Executives in Delegation
Harper’s delegation will include Patrick Daniel, head of Enbridge Inc., the pipeline company that plans to build a link between Alberta’s oil reserves and the Pacific coast; Tim Gitzel, chief executive of Cameco Corp., the world’s largest uranium producer and Marcel Coutu, chief executive officer of Canadian Oil Sands Ltd., which holds a stake in the Syncrude oil venture along with China Petrochemical Corp.; as well as executives from Scotiabank and Manulife.
“We are pleased that Prime Minister Stephen Harper will be visiting China and believe this visit will be warmly received,” Manulife CEO Donald Guloien, who was on Flaherty’s 2009 trip to China, said in an e-mail. “We know firsthand, through our experience with our two Chinese joint ventures, the importance of relationships.”
Canada has lagged behind other countries in developing trade links with Asia, and hasn’t signed a free trade agreement with any country in the region. Canadian exports to China totaled 1.8 percent of shipments abroad in 2006. That figure has since risen to 3.7 percent through the first 11 months of 2011, according to Industry Canada.
Aside from building opportunities for Canadian firms, Harper may try to make progress on an agreement to increase legal protection for companies in disputes with Chinese businesses. The two countries have been in talks on an investment-protection pact. Emerson, who was trade minister under Harper between 2006 and 2008 and is now a member of the international advisory board of China Investment Corp., China’s sovereign wealth fund, said concluding the agreement on this trip would be a “home run” for Harper.

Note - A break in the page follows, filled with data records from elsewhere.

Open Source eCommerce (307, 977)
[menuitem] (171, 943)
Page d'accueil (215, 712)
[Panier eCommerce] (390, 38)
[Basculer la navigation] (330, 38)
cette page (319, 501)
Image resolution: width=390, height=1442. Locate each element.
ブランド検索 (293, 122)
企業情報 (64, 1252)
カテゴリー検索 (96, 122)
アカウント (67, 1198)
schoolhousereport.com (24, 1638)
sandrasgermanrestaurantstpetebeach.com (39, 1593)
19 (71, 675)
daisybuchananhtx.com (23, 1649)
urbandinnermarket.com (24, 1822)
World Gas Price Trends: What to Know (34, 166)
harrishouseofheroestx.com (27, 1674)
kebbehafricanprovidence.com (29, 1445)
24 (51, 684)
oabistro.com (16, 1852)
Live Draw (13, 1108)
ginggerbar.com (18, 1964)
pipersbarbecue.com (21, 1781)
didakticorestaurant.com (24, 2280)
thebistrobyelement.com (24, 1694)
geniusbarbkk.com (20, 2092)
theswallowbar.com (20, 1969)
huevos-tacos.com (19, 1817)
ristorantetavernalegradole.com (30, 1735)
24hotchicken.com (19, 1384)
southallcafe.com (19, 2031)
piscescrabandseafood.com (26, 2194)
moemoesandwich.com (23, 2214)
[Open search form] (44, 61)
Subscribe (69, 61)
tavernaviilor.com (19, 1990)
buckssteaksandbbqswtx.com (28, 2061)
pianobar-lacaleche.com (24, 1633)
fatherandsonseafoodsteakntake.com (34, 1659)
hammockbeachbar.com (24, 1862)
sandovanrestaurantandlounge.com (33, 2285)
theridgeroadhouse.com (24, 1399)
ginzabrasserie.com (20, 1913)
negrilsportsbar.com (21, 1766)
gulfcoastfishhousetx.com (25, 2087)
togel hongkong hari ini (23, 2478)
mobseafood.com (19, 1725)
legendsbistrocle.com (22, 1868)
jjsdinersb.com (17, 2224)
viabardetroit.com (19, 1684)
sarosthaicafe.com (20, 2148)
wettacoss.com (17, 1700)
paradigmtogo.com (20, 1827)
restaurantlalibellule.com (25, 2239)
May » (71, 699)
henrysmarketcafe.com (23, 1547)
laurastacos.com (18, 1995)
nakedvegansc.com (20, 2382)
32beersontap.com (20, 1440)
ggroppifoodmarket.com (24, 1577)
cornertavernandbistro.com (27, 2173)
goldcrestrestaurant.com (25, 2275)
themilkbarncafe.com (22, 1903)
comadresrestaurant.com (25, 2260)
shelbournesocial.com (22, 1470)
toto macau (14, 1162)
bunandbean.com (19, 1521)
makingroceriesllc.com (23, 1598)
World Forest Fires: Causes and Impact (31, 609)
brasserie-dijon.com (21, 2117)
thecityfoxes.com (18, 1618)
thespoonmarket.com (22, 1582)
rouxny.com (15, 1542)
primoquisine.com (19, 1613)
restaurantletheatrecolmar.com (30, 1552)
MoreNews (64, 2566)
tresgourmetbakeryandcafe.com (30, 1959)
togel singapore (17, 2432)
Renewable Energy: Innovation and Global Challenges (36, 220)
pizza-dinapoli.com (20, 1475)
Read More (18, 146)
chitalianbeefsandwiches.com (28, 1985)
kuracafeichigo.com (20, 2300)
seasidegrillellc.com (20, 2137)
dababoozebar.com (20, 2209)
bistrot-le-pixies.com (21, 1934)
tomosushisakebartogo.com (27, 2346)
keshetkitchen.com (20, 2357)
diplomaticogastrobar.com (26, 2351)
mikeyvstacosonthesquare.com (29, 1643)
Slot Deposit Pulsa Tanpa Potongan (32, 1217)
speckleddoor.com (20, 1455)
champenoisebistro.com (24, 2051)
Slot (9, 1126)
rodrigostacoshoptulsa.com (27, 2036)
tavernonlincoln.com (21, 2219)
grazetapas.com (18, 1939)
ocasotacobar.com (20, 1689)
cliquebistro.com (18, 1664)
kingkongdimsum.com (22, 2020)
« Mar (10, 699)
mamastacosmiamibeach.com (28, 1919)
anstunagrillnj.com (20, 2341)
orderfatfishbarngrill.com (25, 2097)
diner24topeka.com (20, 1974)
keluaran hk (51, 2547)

Harper will also focus on the need for intellectual property protection and developing a process to resolve investment disputes, Emerson said. As well, two countries may consider developing a deeper “economic framework” agreement that could cover regulatory and other barriers to trade and can focus on specific sectors, he said.
“You want to be good to your friends and allies but you are going to require some reciprocation,” said Emerson.